• **Document passage**
Queerly Beloved by Susie Dumond
Publication Date: 03 May 2022
I found the premise of Queerly Beloved very intriguing: a semi-closeted queer woman, working at a Christian bakery in conservative Oklahoma in the days before marriage equality, takes on a side gig of being a bridesmaid-for-hire after getting outed at her job and fired. Although the concept is thought-provoking, I found the execution to be a little uneven.
What I liked:
- A sobering look at what life and love were like in the days before gay marriage was legal. As pleased as I am that we have finally reached a place where more people believe that love is love, and there is greater, if not total acceptance, it still saddens me to think that less than twenty years ago the queer community had to stand on the outside looking in as others were allowed to be legally bound to each other, and had to consider their surroundings before showing affection in public.
- Watching Amy on her journey of personal growth. Throughout most of the book she manages to be both a people-pleaser and self-centered, so it’s interesting to watch her move somewhere in the middle by the end of the book.
- Amy’s friends. Although most of them are fairly one-dimensional, I do love a story of found family.

• **Task list**
• 1. In the review of Queerly Beloved, where is the Christian bakery located?
• 2. Return the part of the review of Queerly Beloved starting with "- Watching Amy" and going on through "of found family.".
• 3. Resume the review of Queerly Beloved after its last sentence.
The entries after this review can be left aside.

• **Records supplied**

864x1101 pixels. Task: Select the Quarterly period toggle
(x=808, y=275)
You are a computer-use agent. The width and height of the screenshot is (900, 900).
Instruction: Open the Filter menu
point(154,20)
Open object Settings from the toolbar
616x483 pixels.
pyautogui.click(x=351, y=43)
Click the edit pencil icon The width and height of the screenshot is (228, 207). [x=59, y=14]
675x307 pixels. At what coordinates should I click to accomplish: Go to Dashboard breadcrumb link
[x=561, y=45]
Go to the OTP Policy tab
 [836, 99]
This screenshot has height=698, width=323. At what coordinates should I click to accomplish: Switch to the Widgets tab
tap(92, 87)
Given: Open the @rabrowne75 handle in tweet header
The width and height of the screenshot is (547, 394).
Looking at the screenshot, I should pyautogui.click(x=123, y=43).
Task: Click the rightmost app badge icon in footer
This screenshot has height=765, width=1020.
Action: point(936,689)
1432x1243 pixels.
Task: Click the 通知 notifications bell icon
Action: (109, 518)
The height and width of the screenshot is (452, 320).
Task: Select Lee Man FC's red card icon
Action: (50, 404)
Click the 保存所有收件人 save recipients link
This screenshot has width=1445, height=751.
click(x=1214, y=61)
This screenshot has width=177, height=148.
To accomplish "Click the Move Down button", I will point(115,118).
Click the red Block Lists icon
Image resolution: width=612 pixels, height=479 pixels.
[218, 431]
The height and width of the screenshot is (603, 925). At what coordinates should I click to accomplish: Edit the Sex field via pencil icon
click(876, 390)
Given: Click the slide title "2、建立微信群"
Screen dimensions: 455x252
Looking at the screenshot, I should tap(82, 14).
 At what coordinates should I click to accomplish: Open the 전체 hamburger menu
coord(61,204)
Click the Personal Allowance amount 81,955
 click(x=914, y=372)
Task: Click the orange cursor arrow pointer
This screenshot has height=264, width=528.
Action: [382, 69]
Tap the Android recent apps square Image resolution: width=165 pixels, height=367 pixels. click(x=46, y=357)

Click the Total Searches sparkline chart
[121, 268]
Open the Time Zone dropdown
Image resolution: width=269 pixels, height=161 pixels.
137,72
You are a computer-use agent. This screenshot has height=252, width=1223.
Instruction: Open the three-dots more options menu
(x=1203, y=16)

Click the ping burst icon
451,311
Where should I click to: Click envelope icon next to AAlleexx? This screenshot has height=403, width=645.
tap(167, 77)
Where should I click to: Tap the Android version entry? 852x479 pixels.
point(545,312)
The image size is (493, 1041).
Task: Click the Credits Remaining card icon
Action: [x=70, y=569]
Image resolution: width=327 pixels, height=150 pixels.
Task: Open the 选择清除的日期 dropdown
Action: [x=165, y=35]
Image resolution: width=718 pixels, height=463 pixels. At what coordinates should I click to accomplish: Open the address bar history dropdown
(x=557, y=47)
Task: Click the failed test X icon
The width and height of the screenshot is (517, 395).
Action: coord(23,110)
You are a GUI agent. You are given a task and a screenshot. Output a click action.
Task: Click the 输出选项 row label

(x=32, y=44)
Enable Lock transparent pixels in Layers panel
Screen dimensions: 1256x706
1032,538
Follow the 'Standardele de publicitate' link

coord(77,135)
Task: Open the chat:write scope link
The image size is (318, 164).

• **Task responses**
• 1. In conservative Oklahoma.

• 2.
- Watching Amy on her journey of personal growth. Throughout most of the book she manages to be both a people-pleaser and self-centered, so it’s interesting to watch her move somewhere in the middle by the end of the book.
- Amy’s friends. Although most of them are fairly one-dimensional, I do love a story of found family.

• 3.
- The epilogue. I love epilogues in general, but am disappointed when they take place like two weeks after the rest of the story. In this book, we get a nice long time gap, and are able to see Amy and her extended found family and get updates on their lives and loves.
- The cupcake recipe at the end. Don’t miss it!
What I didn’t:
- The love interest, Charley, is a completely one-dimensional character. By the end of the book we know not a bit more about her than when she and Amy first met – she’s an engineer from Texas who moved to Tulsa to work in the oil and gas industry. That’s it.
- This is packaged as a rom-com, but there isn’t a whole lot of romance to be found. We have some insta-love (at least on Amy’s part) and then there is a very long period of time when her relationship with Charley is pushed to the side. And then it comes back at the very end and everything wraps up with a happily-ever-after bow on top. It would more properly be categorized as women’s or LGBTQ fiction.
- The slow pace of the first half of the book. There were a lot of weddings and that was kind of interesting but at one point I just wondered where the story was going. However, the last part of the book was beautiful and made me cry. So kudos for that.
- Overall, I think it could have used another round or two of editing. Like I said, I love the concept, I just wish the execution had been a bit cleaner.
This book also comes with some content warnings: homophobia, outing, infidelity, a reference to conversion therapy, familial estrangement, references to a parent’s battle with cancer.
Thank you to NetGalley and The Dial Press for providing a copy of this book in exchange for an honest review.